YasuMasa was hired after his previous band Upside Down split up, while guitarist Junya was found via the Internet.

"We posted on a bunch of sites asking for a female guitarist, but we got zero replies. So we deleted the word female and got 10 replies in one day," explains Dee. "We asked them what guitar they used 'cos we wanted someone who used a Gibson Les Paul. Do you know the Gibson sound is addictive? Once you start using one you can never play another guitar."

"And only a quality guitarist can handle it properly," adds Kumi, nodding toward Junya.

"But what is most important is that we wanted someone who was influenced by all the old-school rock of the '70s," says Dee. "We wanted to play hard rock 'n' roll like AC/DC and ZZ Top."

With Junya capable of playing virtually the entire back catalogs of his heroes -- "my biggest influences are Guns N' Roses, Led Zeppelin, Aerosmith and AC/DC" -- he fitted in perfectly.

"We want to bring that rock sound up to date. We want to play boogie," says Dee.

You mean rock music with a groove you can get into?

"That's exactly what I wanted to say. I think the groove is the most important thing in rock 'n' roll. It's the roll part, the sexy part, about feeling the groove and getting into it."

And then we get talking about how comfortable guys can be in a band called Cobra Chicks.

"What I now hate is that there's rock bands and then there's girl bands," says Kumi. "I wanted to be in a band with just girls and that's why I joined Cobra Chicks. But when we played with these guys it sounded great and I knew it was for the best. I was shocked I changed my views, though."

"It's like the Riot Grrrls movement," says Dee. "It's cool for girls to make bands, but there's too much emphasis on the girl. Me and Kumi might be feminists, but we don't shout about it now because we just want to play great music. Simon, I know you always make jokes about our name now that there's two guys in the Cobra Chicks. But, basically, it's just a name and it's the music that matters."

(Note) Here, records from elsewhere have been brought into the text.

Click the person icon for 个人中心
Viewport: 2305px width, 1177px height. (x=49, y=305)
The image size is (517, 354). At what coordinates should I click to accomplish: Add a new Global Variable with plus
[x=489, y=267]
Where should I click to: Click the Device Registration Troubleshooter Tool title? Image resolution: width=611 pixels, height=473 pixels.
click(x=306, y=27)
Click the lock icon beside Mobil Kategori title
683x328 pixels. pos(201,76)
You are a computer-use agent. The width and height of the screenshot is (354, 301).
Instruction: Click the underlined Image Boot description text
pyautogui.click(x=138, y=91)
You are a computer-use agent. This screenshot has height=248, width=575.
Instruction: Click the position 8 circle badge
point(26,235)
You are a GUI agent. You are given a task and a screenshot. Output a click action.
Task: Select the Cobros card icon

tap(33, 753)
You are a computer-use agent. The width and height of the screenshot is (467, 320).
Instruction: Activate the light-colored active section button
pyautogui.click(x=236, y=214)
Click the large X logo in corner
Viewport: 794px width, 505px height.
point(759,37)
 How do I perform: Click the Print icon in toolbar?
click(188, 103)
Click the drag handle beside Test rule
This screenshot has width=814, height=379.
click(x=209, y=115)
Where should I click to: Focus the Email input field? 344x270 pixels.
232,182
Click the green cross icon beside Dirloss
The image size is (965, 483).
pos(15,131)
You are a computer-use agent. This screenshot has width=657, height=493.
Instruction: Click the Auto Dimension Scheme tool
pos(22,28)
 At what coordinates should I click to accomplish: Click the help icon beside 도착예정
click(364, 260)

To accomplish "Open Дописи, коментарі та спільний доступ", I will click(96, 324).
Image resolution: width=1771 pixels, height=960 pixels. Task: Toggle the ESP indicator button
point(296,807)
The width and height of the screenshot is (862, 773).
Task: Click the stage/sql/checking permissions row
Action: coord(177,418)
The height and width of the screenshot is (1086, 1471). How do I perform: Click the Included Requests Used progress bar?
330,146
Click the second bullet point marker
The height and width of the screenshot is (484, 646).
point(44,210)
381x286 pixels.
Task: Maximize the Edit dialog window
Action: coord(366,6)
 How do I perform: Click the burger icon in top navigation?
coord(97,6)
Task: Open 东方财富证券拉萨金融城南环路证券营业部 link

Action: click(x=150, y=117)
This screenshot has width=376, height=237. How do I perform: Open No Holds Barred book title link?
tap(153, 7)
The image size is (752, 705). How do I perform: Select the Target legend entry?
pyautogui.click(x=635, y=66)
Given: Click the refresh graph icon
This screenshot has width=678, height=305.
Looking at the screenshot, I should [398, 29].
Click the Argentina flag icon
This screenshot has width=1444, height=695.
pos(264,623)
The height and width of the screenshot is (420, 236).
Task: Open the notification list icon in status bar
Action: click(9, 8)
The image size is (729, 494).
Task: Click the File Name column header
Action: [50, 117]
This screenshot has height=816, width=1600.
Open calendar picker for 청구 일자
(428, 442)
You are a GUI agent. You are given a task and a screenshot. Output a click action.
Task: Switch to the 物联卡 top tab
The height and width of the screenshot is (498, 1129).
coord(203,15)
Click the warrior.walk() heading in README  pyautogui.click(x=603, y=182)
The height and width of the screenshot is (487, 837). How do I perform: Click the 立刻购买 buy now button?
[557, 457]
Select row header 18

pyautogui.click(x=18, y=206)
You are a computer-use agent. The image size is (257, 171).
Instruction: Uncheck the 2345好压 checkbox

Cobra Chicks play Musashisakai Statto, April 19; Tsukuba Park Diner, May 3; Ikebukuro Live Inn Rosa with Nashville Pussy, June 10. For more info check www1.ocn.ne.jp/~boogie

For info on Nashville Pussy's tour call Booster Dragon at (03)3351-6009

Shinjuku's Club Doctor is one of the best livehouses in Tokyo. Apart from the live space, there's a bar with battered velvet sofas and bartenders who need little encouragement to pour potent cocktails. It also hosts the monthly Frantic Teeno, arguably the best garage-rock event in Tokyo. On March 29 Young Parisien (who play pop songs about summer camp, etc.), and Kyoto's Astro Babys (cute, shouted anthems and surf guitars) represented the old school of garage rock. But the final two bands are, like Cobra Chicks, part of the new wave of garage-rock sweeping the Japanese underground, playing harder, faster, dirtier. Supersnazz and the Pappys used to play pop songs, and I guess they still do, but now they play them twice as fast and sneer like Johnny Rotten with a bad dose of hay fever.